Buddy’s horn-rimmed glasses merge with the unseeing eyes of oculist ‘Doctor / T.J. Eckleburg’, the looming billboard from The Great Gatsby which gazes blindly over the soul-sapped inhabitants of America like the God of Mammon.
Herd’s greatest strengths are, perhaps, also her greatest weaknesses, depending on how one approaches her poems. Her strong narrative drive can occasionally feel as if plots are being retold, as in ‘The Case of the Inconvenient Corpse’ or ‘Joan Fontaine and Rebecca’, in which the events of Agatha Christie’s The Body in the Library and Daphne du Maurier’s Rebecca are described at length, albeit from intriguingly skewed angles. Her persistent ‘obsessions’ with dead girls and forsaken icons mean that some readers may feel at a remove from the poems. Andrew Neilson commented of Dead Redhead that Herd too often wears ‘the mask of personae’ and that ‘it would be nice for its sequel to feature a little more of Herd herself.’ Any reader hoping for a radical departure from the themes of Herd’s earlier collections will be disappointed.

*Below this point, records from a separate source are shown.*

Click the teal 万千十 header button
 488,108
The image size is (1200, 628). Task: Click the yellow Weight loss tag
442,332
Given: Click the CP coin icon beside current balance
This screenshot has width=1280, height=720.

However, it could also be argued that every poem betrays something of its creator, no matter how veiled in persona that poem may appear, and Herd’s own experience of depression suggests that she dominates these poems as surely as Hartman does. A poem like ‘The Unicorn Seat’ has a distinctly personal feel, written as it is ‘for Elsie and Lucy’:
…I have one little hand
in each of mine and you both stare up
at the arching evening…
So, too, does ‘Just One Request’, whether the figure who walks
slowly out into the waters of the Mar de Plata,
the malignancy blooming for a second time
without cease, as unstoppable as spring
is known to the poet or not. Either way, the figure’s grace and stoicism in the face of illness is just as powerful: ‘There is a dignity in knowing when to leave’.

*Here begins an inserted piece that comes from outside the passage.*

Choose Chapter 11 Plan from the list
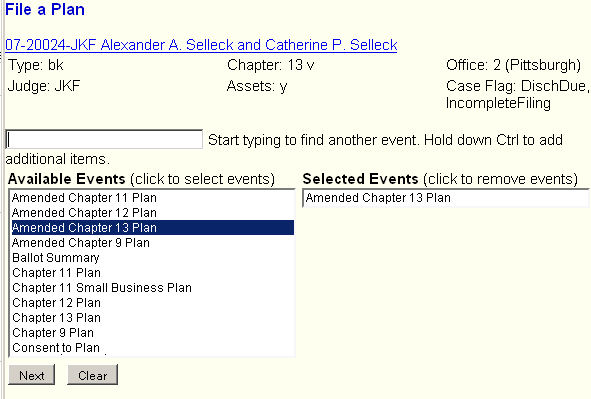The height and width of the screenshot is (399, 591). point(153,273)
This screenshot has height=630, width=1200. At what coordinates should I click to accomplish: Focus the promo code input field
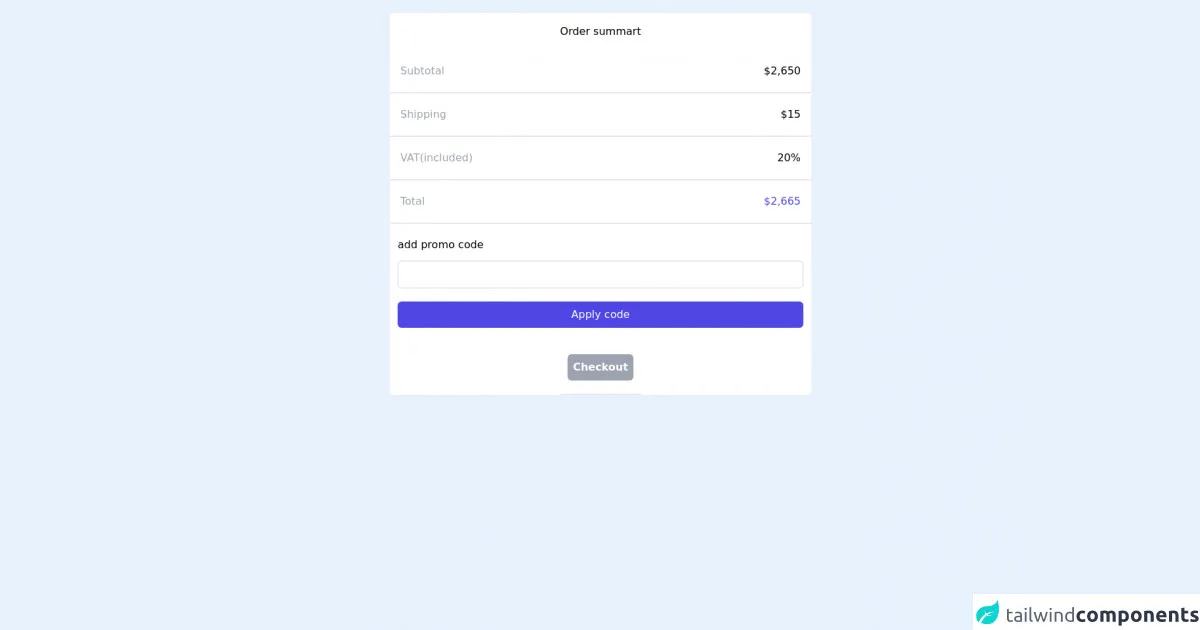click(x=600, y=275)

Not in This World is further proof of Herd’s enormous talent, her ability to draw her readers into the hinterland of her fascinations and surprise, challenge and delight us with the blistering force of her perceptions. Dark they may be, but these are poems that are a joy to savour, beguiling enough to bear repeated readings, each one throwing up fresh ideas thanks to Herd’s keen wit and kaleidoscopic knowledge of popular culture. The most potent element of the collection is the solidarity between Herd and Hartman, uniting as it does these artists from different worlds. The closing lines of ‘Cemetery in Snow’ are eerie and sad but ultimately redemptive, encapsulating Herd’s power to simultaneously unsettle and console:
Somewhere, I think, someone has lit a fire.
The warmth comes from another world entirely.
Hold my hand, friend. We will not be lonely.